*** Opening EXERCISE TEXT ***
Stages Of Injuries and Pain (Part 2)

My arm was trapped by my martial art training partner. I knew I was in trouble if I didn’t tap fast enough to give him a signal.  

Oh no, I didn’t.  

I heard “Pop, pop, pop, pop” in my elbow joint, and I knew I had a ligament / soft tissue injury right away.   

That was seven months ago. Up until 3 months ago, there was still some residual pain.  

Phew, thankfully I am 100% recovered now.  

Pain can be our teacher if we can listen to the message and learn from it.   

I started playing soccer at 6 years old, almost always playing with kids and teenagers who were a few years older, physically strong, and better.  

Bruises, cuts, and, sprained ankles were my battle scars. Thankfully, I did not suffer from any serious injuries and was introduced to Trauma (“Die Da” 跌打) Medicine early in life.

Whenever I was injured, I would go to a Trauma Medicine Doctor right away, not to the emergency room, not to the primary care doctor, or a physical therapist.   

Trauma Medicine Doctors don’t work in hospitals. They work in their own private offices, with aromas infused by freshly grounded herbal powders, cooked herbs, herbal paste, and infused herbal liniments.  

Even though I was injured when I went to the office, I loved going there and talking to the doctor. Partly because I knew I would get better quickly, and partly because I enjoyed learning from the doctor. Little did I know I would end up being a practitioner one day.
*** Closing EXERCISE TEXT ***
*** Opening DATA UNDER STUDY ***
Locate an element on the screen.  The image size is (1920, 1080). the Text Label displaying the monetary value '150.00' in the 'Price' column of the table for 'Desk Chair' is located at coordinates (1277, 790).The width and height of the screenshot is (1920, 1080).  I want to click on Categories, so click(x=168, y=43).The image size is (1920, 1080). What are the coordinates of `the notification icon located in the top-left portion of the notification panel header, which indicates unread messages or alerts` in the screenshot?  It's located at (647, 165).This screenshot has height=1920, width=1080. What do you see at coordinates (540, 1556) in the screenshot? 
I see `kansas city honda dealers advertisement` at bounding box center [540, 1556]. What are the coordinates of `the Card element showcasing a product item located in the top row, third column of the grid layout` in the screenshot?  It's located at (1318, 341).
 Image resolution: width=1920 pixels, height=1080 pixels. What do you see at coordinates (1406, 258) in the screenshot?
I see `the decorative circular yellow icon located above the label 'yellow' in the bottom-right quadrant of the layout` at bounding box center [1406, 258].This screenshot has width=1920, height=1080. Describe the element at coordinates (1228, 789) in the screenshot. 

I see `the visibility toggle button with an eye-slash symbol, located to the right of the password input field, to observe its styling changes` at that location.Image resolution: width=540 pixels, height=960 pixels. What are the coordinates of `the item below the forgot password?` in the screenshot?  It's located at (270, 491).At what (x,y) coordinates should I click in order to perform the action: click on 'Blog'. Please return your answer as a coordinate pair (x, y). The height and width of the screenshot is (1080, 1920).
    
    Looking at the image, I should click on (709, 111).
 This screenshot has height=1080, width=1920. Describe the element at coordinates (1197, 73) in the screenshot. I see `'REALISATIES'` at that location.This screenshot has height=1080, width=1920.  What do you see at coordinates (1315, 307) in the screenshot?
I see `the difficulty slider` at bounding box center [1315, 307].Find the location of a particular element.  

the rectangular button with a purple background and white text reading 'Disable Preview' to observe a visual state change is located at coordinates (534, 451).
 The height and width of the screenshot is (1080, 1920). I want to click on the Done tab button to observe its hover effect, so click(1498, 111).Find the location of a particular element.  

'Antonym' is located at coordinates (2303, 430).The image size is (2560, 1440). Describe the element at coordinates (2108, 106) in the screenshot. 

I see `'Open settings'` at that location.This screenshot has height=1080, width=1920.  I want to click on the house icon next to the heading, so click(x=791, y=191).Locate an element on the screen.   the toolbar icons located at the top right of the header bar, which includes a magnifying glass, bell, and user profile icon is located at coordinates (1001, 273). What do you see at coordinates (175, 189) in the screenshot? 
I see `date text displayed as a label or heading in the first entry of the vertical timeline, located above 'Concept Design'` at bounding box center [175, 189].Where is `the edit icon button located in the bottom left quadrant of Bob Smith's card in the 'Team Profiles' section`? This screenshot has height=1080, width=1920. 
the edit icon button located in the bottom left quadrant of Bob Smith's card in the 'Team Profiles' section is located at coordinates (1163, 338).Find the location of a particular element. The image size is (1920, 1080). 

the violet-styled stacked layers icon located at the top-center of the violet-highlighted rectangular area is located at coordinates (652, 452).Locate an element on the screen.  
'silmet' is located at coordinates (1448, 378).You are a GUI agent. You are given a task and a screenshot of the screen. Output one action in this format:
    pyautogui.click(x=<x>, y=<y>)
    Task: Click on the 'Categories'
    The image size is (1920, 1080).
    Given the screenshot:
*** Closing DATA UNDER STUDY ***
Please resume the piece on stages of injuries and pain after its last sentence, carrying it forward in the same first-person voice.

-- ANSWER AREA --
Trauma Medicine has a rich history- it came from different Chinese martial art lineages; Shaolin, Xing Yi, Bak Mei, Hung Kuen, Wu Dong Tai Ji, etc.

Exclusive and secretive knowledge was passed down from one generation to another, fathers to sons, masters to designated disciples, across different lineages.  

“A Tooth From The Tiger’s Mouth” was a saying that was used to describe how difficult it was to learn this healing art from a qualified teacher.  

After my injury in December, I went to one of my teachers Master Chan in Chinatown to get my injury assessed and taken care of properly. He carefully and thoroughly examined my injured arm, and concluded I had some ligament tear and soft tissue damage in the elbow joint.  

While he skillfully manipulated my arm and elbow joint back in alignment to facilitate healing, his wife was cooking fresh herbs to make herbal paste and poultice for me. They reassured me I would recover 100% with proper rest and rehabilitation.  

Immediately after the treatment, I didn’t feel any pain for the rest of the day. (I felt some pain on subsequent days though)

By day 3, I was back on the training mat. By week 2, I was sparring with a partner again, with one arm.